Let's have the first post of 2009 be about dance. Though I couldn't quite get it together on New Year's Eve to put my dancing shoes on, I did hear stories from friends, all of whom told tales of professional, semi-pro and amateur DJs whose one goal was to get people out onto the floor and make sure they stayed there.
My history with impromptu dance parties — in my opinion, the best kind — goes back to Olympia, Wash. Usually, there was only one turntable and a small stack of records courtesy of whoever lived in the house or apartment. The time it took for the DJ (and I use this term in the loosest sense) to take one record off and put another one on was when we all took a moment to catch our breaths. Hardly anyone populated the edges of the floor; you were sucked into the movement by force, even if dancing meant merely flailing about or continuing your conversation. Everything occurred in the center. We danced to garage, mod and punk — it was all about the guitar buzz and the foot-stomp, our form reckless and amateur. The two songs I recall boosting the collective enthusiasm were The Who's "My Generation" and "London Calling" by The Clash.

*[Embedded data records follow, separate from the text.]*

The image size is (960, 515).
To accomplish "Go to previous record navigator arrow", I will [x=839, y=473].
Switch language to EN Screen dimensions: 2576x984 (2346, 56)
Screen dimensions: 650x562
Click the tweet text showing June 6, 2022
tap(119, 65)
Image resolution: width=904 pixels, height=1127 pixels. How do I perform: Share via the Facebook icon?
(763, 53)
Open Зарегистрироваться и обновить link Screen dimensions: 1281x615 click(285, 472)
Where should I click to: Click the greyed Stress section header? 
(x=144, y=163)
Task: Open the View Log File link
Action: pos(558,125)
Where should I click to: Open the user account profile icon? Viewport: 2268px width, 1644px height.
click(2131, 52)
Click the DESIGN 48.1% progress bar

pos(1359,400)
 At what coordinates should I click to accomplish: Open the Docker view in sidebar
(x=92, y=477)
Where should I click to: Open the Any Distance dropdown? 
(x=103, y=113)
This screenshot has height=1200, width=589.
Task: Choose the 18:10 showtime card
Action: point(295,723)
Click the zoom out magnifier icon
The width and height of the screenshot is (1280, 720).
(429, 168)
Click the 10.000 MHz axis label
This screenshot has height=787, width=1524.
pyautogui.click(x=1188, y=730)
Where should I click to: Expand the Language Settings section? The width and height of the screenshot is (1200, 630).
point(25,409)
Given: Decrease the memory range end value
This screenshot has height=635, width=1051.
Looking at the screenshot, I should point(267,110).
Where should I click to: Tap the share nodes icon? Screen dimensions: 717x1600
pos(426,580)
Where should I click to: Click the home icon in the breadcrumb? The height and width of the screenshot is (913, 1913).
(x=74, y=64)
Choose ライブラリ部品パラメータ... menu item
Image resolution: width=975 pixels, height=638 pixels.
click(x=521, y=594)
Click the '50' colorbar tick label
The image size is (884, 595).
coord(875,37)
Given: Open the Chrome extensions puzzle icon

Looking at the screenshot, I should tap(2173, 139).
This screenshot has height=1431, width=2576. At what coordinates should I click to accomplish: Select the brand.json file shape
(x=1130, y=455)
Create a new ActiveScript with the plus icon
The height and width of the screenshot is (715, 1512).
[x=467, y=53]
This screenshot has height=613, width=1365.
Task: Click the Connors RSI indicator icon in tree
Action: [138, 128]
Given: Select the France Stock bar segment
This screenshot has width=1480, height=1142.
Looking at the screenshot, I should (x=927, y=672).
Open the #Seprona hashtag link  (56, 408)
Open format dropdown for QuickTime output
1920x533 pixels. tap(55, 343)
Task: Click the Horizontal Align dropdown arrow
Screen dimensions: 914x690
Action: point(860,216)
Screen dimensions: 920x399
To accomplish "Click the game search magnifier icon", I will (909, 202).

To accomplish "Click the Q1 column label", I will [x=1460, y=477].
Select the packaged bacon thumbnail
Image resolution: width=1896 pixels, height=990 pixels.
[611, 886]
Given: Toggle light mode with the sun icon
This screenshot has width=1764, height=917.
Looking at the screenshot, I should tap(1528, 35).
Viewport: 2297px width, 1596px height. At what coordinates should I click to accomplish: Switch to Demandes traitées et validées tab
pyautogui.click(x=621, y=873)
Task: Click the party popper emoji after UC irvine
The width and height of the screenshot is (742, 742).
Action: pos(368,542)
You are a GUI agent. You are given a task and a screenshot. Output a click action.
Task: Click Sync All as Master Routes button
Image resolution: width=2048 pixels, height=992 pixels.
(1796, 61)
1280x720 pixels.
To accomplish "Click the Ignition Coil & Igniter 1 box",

One specific dance party I remember occurred after my band played a show in Syracuse, N.Y. In a rare moment of willingness, we followed some students to a house party. There, we sipped cheap alcohol in plastic cups (fill a cup with vodka, add just enough soda to turn it brown), raided cheese plates, and sat on carpeted stairs — the kind where you make a mental note to wash whatever pants you're wearing later. I don't know if anything was playing on the stereo; perhaps it was one of those mid-'90s small-town indie bands whose music you could knock over with a feather. Just when we were on the verge of leaving, my bandmate Janet found the record shelves, grabbed the first B-52's album and put on "Rock Lobster." Within seconds, the party shifted from awkward clusters to bold comets — strange how noise can transmogrify a room.
Recently, a friend called me and said that some of our cohorts might be taking over a bar for the night, and that we'd take turns playing records. I immediately started going through stacks of 45s. With only my dogs in the room, I'd put on a record and try to gauge whether the song was danceable. Was the song's effect immediate enough? Was the intro too long? Was it too fast or slow? Did it have an unwieldy breakdown that would confound? I pulled out all of my soul, R&B and blues records first. But I also wanted to throw in some '80s and garage tunes. Then I wondered if consistency of genre was important. Worst of all, what song might become the dreaded Zamboni? You know, the one that clears the floor.
I'm not a DJ, so most of my dance-music experience has been as a participant. I'll dance to almost anything as long as I'm not the only one on the floor. I'll stop dancing if the song is too cheesy, too fast or just one that I can't stand. Company B's "Fascinated"? Sure. UB40's "Red Red Wine"? No thanks.
So, what are some of your favorite dance-party moments? What songs get you onto the floor? Conversely, what song will make you leave?